— Вы хотите поговорить с моей женой? Извините, но она подходит к телефону только по поводу художницы по имени Берт. Вы из Национальной Галереи? Или из коллекции Ордрупгаардсамлинген? Нет? Ну тогда вам не повезло. Минуточку. Тэсс! Это Марджи.
— О чем это он?
— Лучше и не спрашивай, — отозвалась Тэсс, потом добавила, понизив голос, — ситуация сейчас немного напряженная. А ты как?
— Хорошо, если не считать того, что я сто лет тебя не видела, а мобильный у тебя вечно занят. Что с тобой происходит?
— Ты не поверишь, но я помогаю устроить крупную выставку, на которую придет каждый художественный критик из всех серьезных газет страны, а на следующей неделе в это же время я буду выступать на радио в программе «Час женщины». Буду говорить о Берт Морисо вместе с Томасом из галереи Тейт, он замечательный человек и настоящий эксперт, но я совсем не боюсь и не нервничаю. Я полна покоя и изящества, прямо как лебедь.
— Ух ты, Тэсс! А ты времени зря не теряла. Что по этому поводу думает Марк?
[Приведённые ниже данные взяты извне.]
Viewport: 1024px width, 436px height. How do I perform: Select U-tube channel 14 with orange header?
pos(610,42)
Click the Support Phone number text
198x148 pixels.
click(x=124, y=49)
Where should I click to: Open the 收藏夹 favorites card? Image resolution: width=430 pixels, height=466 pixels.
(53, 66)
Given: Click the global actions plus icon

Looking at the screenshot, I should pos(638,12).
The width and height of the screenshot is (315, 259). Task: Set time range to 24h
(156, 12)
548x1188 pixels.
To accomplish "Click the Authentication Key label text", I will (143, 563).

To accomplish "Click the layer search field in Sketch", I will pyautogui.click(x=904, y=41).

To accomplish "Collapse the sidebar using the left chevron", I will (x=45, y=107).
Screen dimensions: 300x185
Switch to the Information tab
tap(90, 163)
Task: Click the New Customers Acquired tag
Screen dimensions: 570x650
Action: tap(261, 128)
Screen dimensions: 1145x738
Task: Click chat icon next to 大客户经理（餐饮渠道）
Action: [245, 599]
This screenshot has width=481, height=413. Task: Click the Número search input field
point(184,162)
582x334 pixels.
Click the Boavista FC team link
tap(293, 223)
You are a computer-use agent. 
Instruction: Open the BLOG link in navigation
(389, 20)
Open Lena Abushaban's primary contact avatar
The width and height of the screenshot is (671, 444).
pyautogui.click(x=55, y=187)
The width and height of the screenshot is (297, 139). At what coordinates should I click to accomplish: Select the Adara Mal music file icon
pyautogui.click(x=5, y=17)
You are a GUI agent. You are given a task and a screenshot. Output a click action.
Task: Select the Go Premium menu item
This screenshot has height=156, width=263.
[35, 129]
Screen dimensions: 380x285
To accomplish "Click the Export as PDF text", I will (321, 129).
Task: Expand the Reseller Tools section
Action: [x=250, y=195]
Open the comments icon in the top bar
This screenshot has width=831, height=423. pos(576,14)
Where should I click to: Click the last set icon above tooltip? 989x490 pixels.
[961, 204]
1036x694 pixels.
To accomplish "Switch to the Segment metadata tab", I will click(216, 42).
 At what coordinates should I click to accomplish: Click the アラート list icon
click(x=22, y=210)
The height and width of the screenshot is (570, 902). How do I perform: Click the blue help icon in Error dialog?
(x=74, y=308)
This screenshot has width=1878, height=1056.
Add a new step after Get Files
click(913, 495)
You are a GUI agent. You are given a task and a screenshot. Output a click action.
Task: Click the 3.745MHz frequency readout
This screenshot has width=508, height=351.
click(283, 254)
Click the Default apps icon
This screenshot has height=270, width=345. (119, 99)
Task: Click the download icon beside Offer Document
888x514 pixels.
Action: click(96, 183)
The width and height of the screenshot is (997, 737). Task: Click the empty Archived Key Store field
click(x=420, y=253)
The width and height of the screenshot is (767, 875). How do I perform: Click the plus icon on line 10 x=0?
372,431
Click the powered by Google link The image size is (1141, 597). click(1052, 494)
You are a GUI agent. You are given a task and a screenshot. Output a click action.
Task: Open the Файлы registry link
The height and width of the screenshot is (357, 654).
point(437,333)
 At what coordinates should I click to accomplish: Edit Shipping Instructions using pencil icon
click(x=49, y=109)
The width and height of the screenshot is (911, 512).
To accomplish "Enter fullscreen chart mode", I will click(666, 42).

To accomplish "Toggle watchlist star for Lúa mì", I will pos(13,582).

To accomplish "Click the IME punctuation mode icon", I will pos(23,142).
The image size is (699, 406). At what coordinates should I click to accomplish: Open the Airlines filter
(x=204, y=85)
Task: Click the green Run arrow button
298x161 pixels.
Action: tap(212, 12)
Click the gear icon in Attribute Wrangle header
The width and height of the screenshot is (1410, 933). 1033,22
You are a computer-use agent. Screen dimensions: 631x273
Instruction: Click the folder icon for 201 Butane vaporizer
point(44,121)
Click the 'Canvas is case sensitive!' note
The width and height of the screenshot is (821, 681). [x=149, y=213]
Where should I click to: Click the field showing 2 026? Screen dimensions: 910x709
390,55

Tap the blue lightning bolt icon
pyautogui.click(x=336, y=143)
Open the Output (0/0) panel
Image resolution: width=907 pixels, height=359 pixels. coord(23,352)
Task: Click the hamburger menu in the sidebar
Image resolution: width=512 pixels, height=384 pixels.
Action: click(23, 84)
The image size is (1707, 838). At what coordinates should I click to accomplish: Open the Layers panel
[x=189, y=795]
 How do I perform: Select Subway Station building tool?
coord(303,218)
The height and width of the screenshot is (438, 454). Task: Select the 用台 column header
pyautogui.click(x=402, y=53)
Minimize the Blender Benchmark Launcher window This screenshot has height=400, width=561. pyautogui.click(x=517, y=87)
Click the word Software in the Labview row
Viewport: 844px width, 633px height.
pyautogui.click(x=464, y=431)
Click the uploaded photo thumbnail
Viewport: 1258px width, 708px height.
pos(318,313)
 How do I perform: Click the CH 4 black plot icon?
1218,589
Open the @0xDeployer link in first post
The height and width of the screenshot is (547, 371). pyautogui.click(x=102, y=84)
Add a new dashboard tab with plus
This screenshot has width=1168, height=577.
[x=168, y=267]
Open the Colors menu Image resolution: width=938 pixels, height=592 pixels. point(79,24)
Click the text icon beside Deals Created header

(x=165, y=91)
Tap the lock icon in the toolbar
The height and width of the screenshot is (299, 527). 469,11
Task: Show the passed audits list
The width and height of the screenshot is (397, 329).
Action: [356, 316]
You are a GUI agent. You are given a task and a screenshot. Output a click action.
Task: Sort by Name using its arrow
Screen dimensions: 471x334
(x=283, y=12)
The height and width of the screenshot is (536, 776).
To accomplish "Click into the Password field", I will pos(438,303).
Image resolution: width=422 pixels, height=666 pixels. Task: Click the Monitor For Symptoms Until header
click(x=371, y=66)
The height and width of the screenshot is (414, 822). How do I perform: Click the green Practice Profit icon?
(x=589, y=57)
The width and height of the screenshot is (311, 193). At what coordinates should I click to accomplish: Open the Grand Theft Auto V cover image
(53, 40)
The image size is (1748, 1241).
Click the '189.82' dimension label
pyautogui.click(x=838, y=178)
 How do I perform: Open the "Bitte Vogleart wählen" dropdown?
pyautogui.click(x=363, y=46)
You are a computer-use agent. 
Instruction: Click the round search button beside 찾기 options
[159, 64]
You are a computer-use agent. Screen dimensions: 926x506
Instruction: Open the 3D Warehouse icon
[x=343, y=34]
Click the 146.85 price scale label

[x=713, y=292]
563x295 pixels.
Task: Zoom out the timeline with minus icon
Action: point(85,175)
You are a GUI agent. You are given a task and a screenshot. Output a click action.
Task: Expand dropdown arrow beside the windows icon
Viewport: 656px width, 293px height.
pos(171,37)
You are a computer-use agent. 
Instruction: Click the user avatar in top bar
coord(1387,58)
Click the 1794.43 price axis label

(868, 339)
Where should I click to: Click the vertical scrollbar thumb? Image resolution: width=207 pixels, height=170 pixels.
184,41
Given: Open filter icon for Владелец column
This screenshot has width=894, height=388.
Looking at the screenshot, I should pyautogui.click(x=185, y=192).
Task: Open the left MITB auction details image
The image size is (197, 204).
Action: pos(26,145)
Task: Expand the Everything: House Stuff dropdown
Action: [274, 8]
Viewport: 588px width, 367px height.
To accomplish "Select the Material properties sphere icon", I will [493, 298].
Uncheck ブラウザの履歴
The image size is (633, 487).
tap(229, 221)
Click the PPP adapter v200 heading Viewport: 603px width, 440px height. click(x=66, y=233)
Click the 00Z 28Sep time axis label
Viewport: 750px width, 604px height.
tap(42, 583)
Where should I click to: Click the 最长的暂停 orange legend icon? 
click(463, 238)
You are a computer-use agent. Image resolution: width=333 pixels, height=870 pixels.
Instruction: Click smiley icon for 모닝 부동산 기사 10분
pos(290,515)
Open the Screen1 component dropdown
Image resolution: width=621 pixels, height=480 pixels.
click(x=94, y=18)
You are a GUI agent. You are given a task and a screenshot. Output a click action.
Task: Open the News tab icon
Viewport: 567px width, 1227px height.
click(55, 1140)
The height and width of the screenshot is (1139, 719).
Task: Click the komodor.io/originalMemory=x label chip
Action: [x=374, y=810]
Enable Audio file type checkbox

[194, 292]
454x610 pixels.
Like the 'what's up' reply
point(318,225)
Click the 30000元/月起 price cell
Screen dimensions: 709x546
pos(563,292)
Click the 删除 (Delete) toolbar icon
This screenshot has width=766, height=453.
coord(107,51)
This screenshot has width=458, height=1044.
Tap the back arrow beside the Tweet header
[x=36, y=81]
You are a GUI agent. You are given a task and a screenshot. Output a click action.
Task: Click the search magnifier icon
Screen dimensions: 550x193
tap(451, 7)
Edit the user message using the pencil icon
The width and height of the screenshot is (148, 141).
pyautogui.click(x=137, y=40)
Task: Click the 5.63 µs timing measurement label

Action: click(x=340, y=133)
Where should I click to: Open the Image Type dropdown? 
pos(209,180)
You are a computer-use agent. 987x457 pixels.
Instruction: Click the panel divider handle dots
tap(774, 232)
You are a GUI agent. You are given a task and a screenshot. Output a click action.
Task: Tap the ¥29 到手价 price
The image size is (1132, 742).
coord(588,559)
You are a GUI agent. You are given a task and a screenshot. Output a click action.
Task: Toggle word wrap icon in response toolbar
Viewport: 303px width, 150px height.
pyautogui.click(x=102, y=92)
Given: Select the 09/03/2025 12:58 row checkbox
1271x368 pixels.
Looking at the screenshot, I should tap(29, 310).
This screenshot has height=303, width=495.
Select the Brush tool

— Мне бы очень хотелось, — сказала Тэсс терпеливо, — чтобы все мои подруги перестали меня спрашивать, что мой муж думает о том, что я делаю со своей жизнью. Вряд ли коллеги Марка интересуются, когда он заключает крупную сделку, что об этом думает Тэсс. Уж позволь мне самой отвечать за свои решения.
— Ого, — проговорила Марджи, — какая ты у нас стала важная.
— Я и чувствую себя важной. Меня еще будут интервьюировать несколько газет. Мне иногда кажется, что уж слишком высоко меня занесло. Я просто студентка, но им, похоже, это нравится. Я ужасно боюсь, что они спросят меня о чем-то, чего я не знаю.
— Не было ли с вашей стороны слегка самонадеянно обратиться в Тейт? — Дженни Мюррей доброжелательно взглянула на Тэсс поверх полукруглых очков.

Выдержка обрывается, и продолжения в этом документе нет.